— Start of Page text —
Studio album by Ravi Shankar
- Released: 1957 (LP), 1989 (CD)
- Recorded: 1957
- Genre: Hindustani classical music
- Length: 53:40
- Label: Columbia (CD)
- Producer: George Avakian

Ravi Shankar chronology
| Three Ragas (1956) | The Sounds of India (1957) | Improvisations (1962) |

= The Sounds of India =

The Sounds of India is an album by Ravi Shankar which introduces and explains Hindustani classical music to Western audiences. Released by Columbia Records in 1957, it was influenced by Ali Akbar Khan's The Sounds of India, and recorded and produced by George Avakian in 1957 at Columbia's New York studio.

It is regarded today as being of historical interest for showing both Shankar's musical skills and his interest in teaching the West about classical Indian music.

It was digitally remastered and released in CD format by Columbia Records in 1989.
— End of Page text —
* **Objectives**
A – From the album page text, turn the paragraph beginning "The Sounds of India is an album by" into a short list of its main facts.
B – Substitute "Find" for "Identify" in the entries, covering everything from the line containing "This screenshot has width=2576, height=728. In" down to the end of the entries, and give only those lines again with nothing else changed.
— Start of Material for the task —
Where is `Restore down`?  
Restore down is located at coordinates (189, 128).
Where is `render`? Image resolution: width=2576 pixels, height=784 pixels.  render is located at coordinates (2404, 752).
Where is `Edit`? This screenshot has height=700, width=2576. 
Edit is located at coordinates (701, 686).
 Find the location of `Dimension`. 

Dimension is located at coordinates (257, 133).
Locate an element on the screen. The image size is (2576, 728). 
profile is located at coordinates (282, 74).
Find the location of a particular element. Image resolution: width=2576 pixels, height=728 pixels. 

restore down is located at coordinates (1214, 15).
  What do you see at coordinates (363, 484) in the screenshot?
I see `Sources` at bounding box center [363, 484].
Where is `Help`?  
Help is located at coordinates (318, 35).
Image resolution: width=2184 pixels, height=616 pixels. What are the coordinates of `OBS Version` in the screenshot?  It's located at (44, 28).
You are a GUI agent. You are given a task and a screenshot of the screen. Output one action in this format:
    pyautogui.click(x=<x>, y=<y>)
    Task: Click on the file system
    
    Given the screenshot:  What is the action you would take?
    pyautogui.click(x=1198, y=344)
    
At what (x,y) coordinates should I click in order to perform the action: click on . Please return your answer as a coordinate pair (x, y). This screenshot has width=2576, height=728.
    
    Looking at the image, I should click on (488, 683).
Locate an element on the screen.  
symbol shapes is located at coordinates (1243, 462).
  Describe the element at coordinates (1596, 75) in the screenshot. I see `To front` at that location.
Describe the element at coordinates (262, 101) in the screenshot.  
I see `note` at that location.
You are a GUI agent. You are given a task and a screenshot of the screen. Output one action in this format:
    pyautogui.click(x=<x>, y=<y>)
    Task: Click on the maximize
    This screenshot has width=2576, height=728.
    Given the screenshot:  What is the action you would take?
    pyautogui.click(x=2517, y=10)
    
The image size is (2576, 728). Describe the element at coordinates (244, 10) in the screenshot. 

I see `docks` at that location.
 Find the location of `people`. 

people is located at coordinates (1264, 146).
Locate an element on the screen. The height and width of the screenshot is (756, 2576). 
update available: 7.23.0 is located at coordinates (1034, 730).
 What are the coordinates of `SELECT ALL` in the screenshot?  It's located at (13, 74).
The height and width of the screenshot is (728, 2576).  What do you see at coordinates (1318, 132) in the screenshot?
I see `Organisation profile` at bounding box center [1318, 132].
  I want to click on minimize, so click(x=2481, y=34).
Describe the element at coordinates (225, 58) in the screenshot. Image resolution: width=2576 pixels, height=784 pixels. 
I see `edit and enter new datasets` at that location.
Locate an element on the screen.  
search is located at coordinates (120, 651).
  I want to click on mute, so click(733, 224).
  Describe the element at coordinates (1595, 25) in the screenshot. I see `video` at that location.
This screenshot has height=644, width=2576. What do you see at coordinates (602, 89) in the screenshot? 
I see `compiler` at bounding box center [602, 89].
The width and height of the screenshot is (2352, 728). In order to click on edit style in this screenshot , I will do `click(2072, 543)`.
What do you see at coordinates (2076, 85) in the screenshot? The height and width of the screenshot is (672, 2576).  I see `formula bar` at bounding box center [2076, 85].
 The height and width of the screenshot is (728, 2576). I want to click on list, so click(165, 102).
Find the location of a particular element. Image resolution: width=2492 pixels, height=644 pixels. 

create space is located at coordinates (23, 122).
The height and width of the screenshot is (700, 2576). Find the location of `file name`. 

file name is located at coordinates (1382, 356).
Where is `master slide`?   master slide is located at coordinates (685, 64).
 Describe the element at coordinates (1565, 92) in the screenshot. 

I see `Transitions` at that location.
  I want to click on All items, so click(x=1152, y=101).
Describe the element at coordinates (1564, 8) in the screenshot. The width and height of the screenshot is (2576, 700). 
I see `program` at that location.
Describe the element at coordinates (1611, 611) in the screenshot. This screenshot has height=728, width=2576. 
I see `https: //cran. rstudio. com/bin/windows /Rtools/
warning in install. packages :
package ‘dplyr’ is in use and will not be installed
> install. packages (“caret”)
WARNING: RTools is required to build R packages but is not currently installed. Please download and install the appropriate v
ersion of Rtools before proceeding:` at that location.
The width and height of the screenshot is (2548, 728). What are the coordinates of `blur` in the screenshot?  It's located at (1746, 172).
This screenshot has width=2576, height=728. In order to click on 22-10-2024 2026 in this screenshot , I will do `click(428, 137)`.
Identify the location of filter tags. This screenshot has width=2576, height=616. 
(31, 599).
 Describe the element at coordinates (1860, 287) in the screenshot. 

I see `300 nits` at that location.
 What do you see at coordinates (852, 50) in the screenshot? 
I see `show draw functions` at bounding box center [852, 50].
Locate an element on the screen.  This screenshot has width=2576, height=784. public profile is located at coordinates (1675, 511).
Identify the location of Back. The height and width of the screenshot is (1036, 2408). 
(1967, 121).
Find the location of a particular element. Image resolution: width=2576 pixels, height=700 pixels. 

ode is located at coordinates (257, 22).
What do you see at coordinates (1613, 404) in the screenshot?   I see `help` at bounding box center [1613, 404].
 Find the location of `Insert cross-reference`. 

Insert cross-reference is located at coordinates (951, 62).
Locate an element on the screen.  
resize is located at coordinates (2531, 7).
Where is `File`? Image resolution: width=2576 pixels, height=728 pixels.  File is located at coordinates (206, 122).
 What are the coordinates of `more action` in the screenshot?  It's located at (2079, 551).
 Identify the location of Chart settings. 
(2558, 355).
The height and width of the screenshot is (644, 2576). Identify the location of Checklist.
— End of Material for the task —
* **Expected responses**
A –
- Album by Ravi Shankar that introduces and explains Hindustani classical music to Western audiences
- Released by Columbia Records in 1957
- Influenced by Ali Akbar Khan's The Sounds of India
- Recorded and produced by George Avakian in 1957 at Columbia's New York studio

B –
This screenshot has width=2576, height=728. In order to click on 22-10-2024 2026 in this screenshot , I will do `click(428, 137)`.
Find the location of filter tags. This screenshot has width=2576, height=616. 
(31, 599).
 Describe the element at coordinates (1860, 287) in the screenshot. 

I see `300 nits` at that location.
 What do you see at coordinates (852, 50) in the screenshot? 
I see `show draw functions` at bounding box center [852, 50].
Locate an element on the screen.  This screenshot has width=2576, height=784. public profile is located at coordinates (1675, 511).
Find the location of Back. The height and width of the screenshot is (1036, 2408). 
(1967, 121).
Find the location of a particular element. Image resolution: width=2576 pixels, height=700 pixels. 

ode is located at coordinates (257, 22).
What do you see at coordinates (1613, 404) in the screenshot?   I see `help` at bounding box center [1613, 404].
 Find the location of `Insert cross-reference`. 

Insert cross-reference is located at coordinates (951, 62).
Locate an element on the screen.  
resize is located at coordinates (2531, 7).
Where is `File`? Image resolution: width=2576 pixels, height=728 pixels.  File is located at coordinates (206, 122).
 What are the coordinates of `more action` in the screenshot?  It's located at (2079, 551).
 Find the location of Chart settings. 
(2558, 355).
The height and width of the screenshot is (644, 2576). Find the location of Checklist.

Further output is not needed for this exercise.